| WHAT YOU SHOULD DO |
List every function the text on the method of characteristics names as given and assumes to be smooth.

-------- DOCUMENT SECTION

# Method of characteristics

## Branko Ćurgus

A first order partial differential equation

Here we consider the following first order partial differential equation: $$\label{eq:pde} A(x,y,u) \, u_x(x,y) + B(x,y,u) \, u_y(x,y) = C(x,y,u)$$ subject to the initial condition $$\label{eq:ic} u(x,0) = f(x), \quad x \in \mathbb R.$$ For simplicity we assume that the given functions $A$, $B$ and $C$ are smooth functions defined on ${\mathbb R}^3$ with the values in $\mathbb R$ and that the given function $f$ is a smooth function defined on $\mathbb R$ with values in $\mathbb R$.
A geometric interpretation of \eqref{eq:pde}

• Assume that a smooth function $z = u(x,y)$ is a solution of \eqref{eq:pde}. Let $x_0,y_0 \in \mathbb R$ and set $z_0 = u(x_0,y_0).$ Then the point $P_0 = (x_0,y_0,z_0)$ is a point on the graph of the function $z = u(x,y)$. From a multivariable calculus course we know that the vector $$\label{eq:tvx} \bigl\langle 1, 0, u_x(x_0,y_0) \bigr\rangle$$ is tangent to the curve $\bigl\{ \bigl( x, y_0, u_x(x,y_0) \bigr) : x_0 -\epsilon \lt x \lt x_0 + \epsilon \bigr\}$ at the point $P_0$. Similarly, the vector $$\label{eq:tvy} \bigl\langle 0, 1, u_y(x_0,y_0) \bigr\rangle$$ is tangent to the curve $\bigl\{ \bigl( x_0, y, u_y(x_0,y) \bigr) : y_0 -\epsilon \lt y \lt y_0 + \epsilon \bigr\}$ at the point $P_0$. Thus both vectors \eqref{eq:tvy} and \eqref{eq:tvx} are tangent to the graph of $z = u(x,y)$ at the point $P_0$. Consequently the cross product of \eqref{eq:tvy} and \eqref{eq:tvx}, that is the vector $$\label{eq:nv} \bigl\langle u_x(x_0,y_0), u_y(x_0,y_0), - 1 \bigr\rangle,$$ is orthogonal to the graph of $z = u(x,y)$ at the point $P_0$.

----------------
-------- DATA PROVIDED

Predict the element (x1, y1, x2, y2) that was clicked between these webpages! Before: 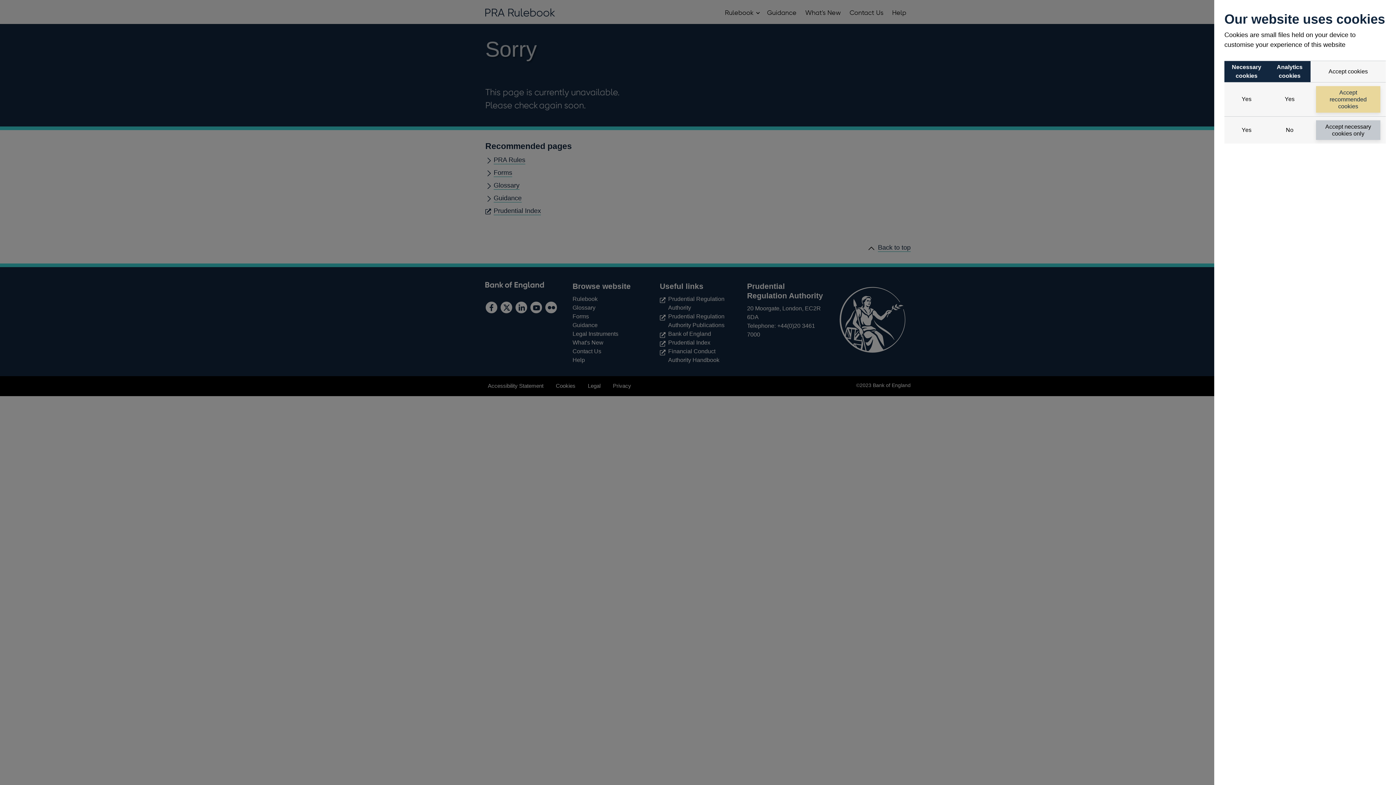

----------------
-------- DATA PROVIDED

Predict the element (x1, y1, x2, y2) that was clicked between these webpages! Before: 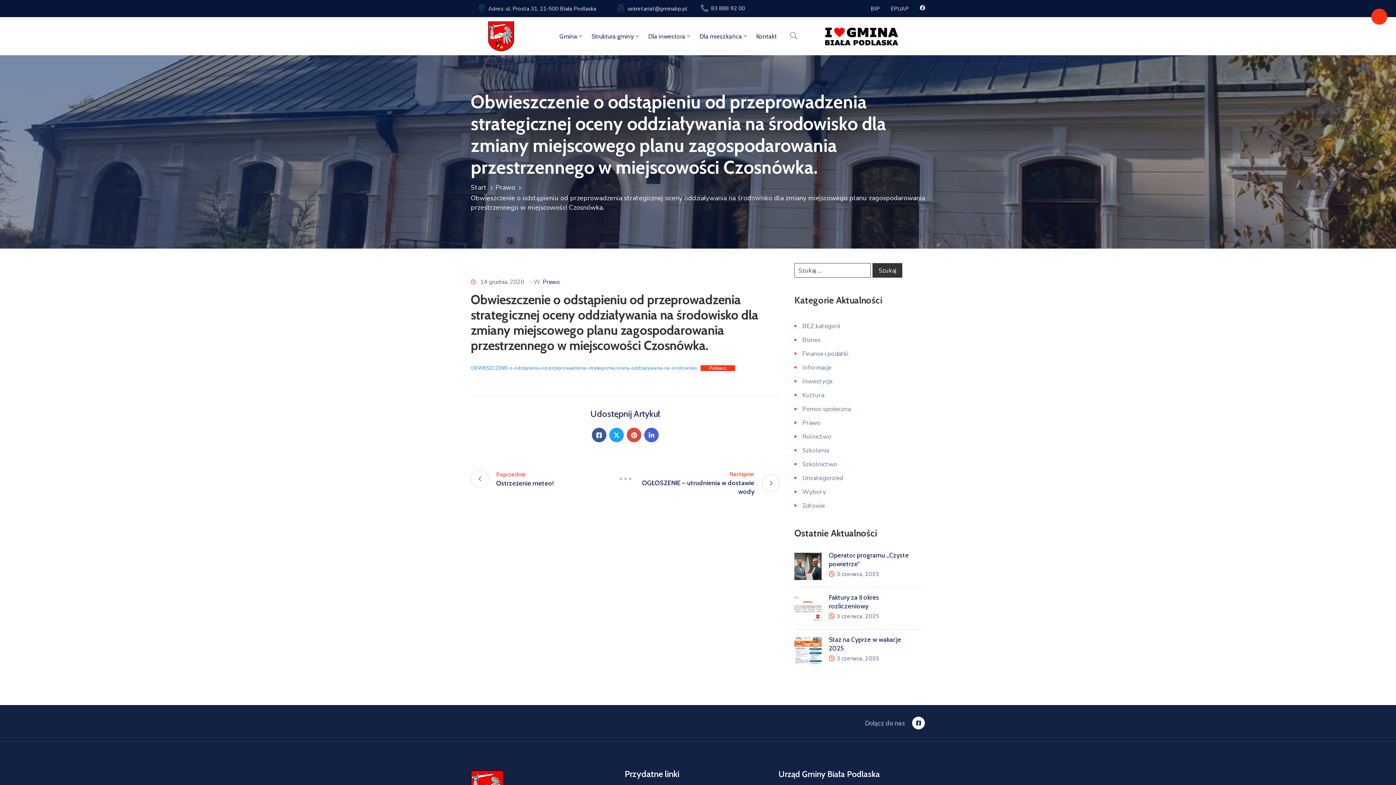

----------------

| EXERCISE ANSWER |
A, B, C, f